Narcissa rolled onto her back and stared up at the grey silk hangings of the bed with ice cold eyes. A breeze from the slightly open window trickled gently over her naked skin, and she shivered, pulling up the sheets to cover her breasts and glancing out at the moon.
It stood full and proud amongst the stars, ivory white against ebony black. Narcissa yawned, and closed her eyes, falling into slumber almost immediately.
The
sun rose several hours later, it's rays penetrating the cold glass of
the window and falling softly onto the bed.
Narcissa stirred
gently, and opened her eyes. Once again she found herself alone,
entwined around the cold grey sheets.
She climbed gracefully out of the bed and wrapping a silk dressing gown around her slender figure, she crossed the room and opened the door.
As she walked slowly down the hall towards the bathroom, she could almost hear her footsteps echoing off the cold marble floor.
Her husband was not in the manor, she knew. Where he was, however, she did not know. Nor did she care. Too often he had arrived home with lipstick stains on his shirt. Too often he had got into bed, the scent of an unfamiliar perfume on his skin suffocating her.
She had loved him, once upon a time. But he'd turned her love away, shut her out. And now, she had forgotten how to love.
Once entombed within the white marble bathroom she gazed into the mirror set in the wall by the window. A pair of icy blue eyes stared back at her. They filled slowly with tears, and she looked away. She despised weakness of any kind.
Instead, she reached into the cabinet
beside the sink and took out a small packet of white powder, and a
slender silver tube.
Breathing heavily, she tipped some of the
powder out onto the windowsill, and arranged it carefully into a neat
line. She placed one end of the silver tube into her nostril, bent
down, and placed the other end at the end of the line of powder.
She
sniffed hard, and the snowy powder arranged so carefully vanished.

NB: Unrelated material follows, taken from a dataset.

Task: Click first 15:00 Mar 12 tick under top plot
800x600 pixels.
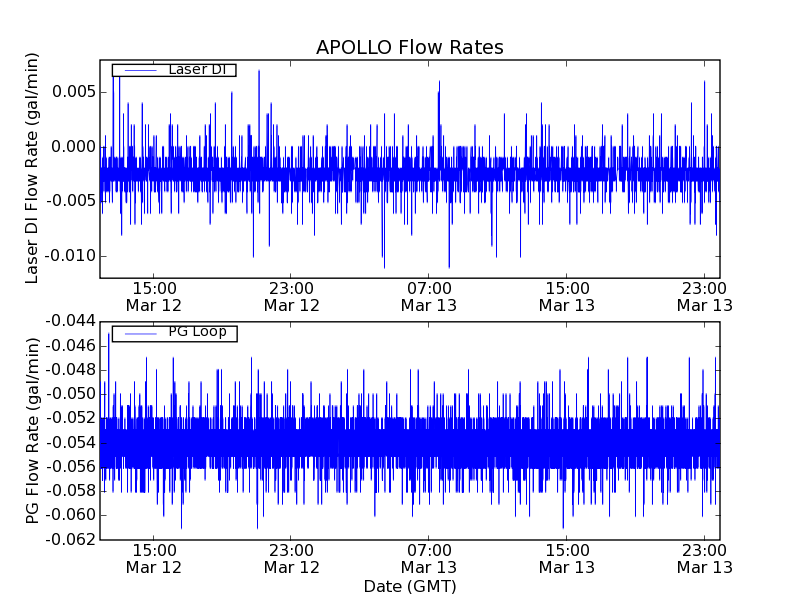Action: pos(153,296)
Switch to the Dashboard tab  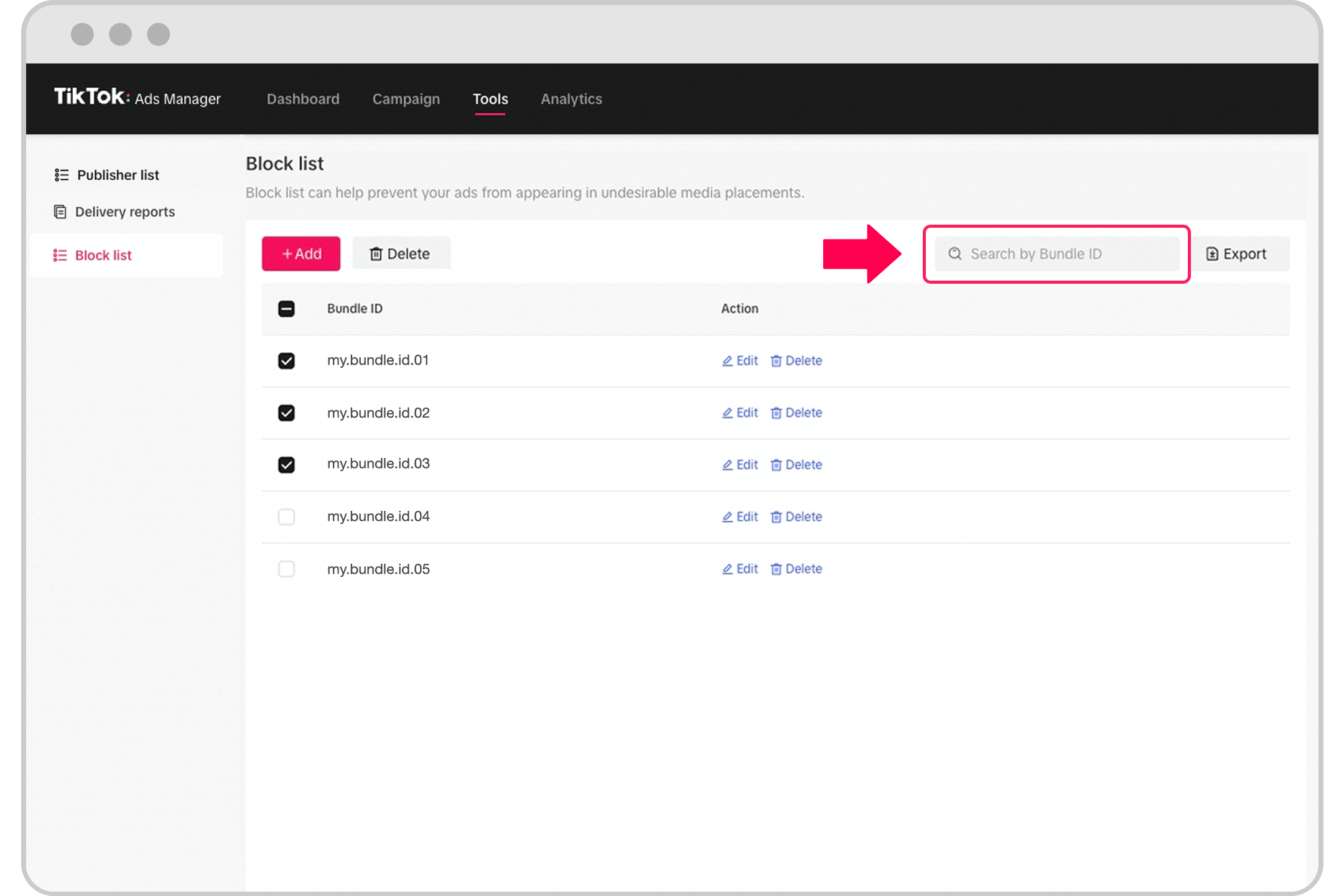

Her slender fingers released their hold of the tube, and it slipped down onto the cold marble floor, clattering loudly as it landed. Narcissa did not notice.
She leant back against the cool wall, her eyes closed, her head spinning, and a smile on her pretty face. That was better. Much better. Now she could think straight.
She opened her eyes, and her gaze fell on a silver
dagger lying on the windowsill, glinting dangerously in the sun.
Her
fingers reached for it, gripping the handle so tight her pale
knuckles turned even paler. Her hand shook ever so slightly as she
raised the dagger, but in her ice cold eyes there was a fire of
determination.
Slowly she slid the blade across her right arm, cutting deep into the ebony skull burnt there.
Blood ran down her arm and dripped onto the floor. Deep red contrasting with the white marble.
Narcissa slid down the wall and sunk into a crumpled heap, clutching her bleeding arm and gasping, her head still spinning. She closed her eyes and sunk into the comforting darkness.
The darkness she'd been pushed into all her life. The
darkness she'd tried for so long to resist.
The darkness she now
embraced, and welcomed with open arms.
Arms that were cut and scarred and bleeding.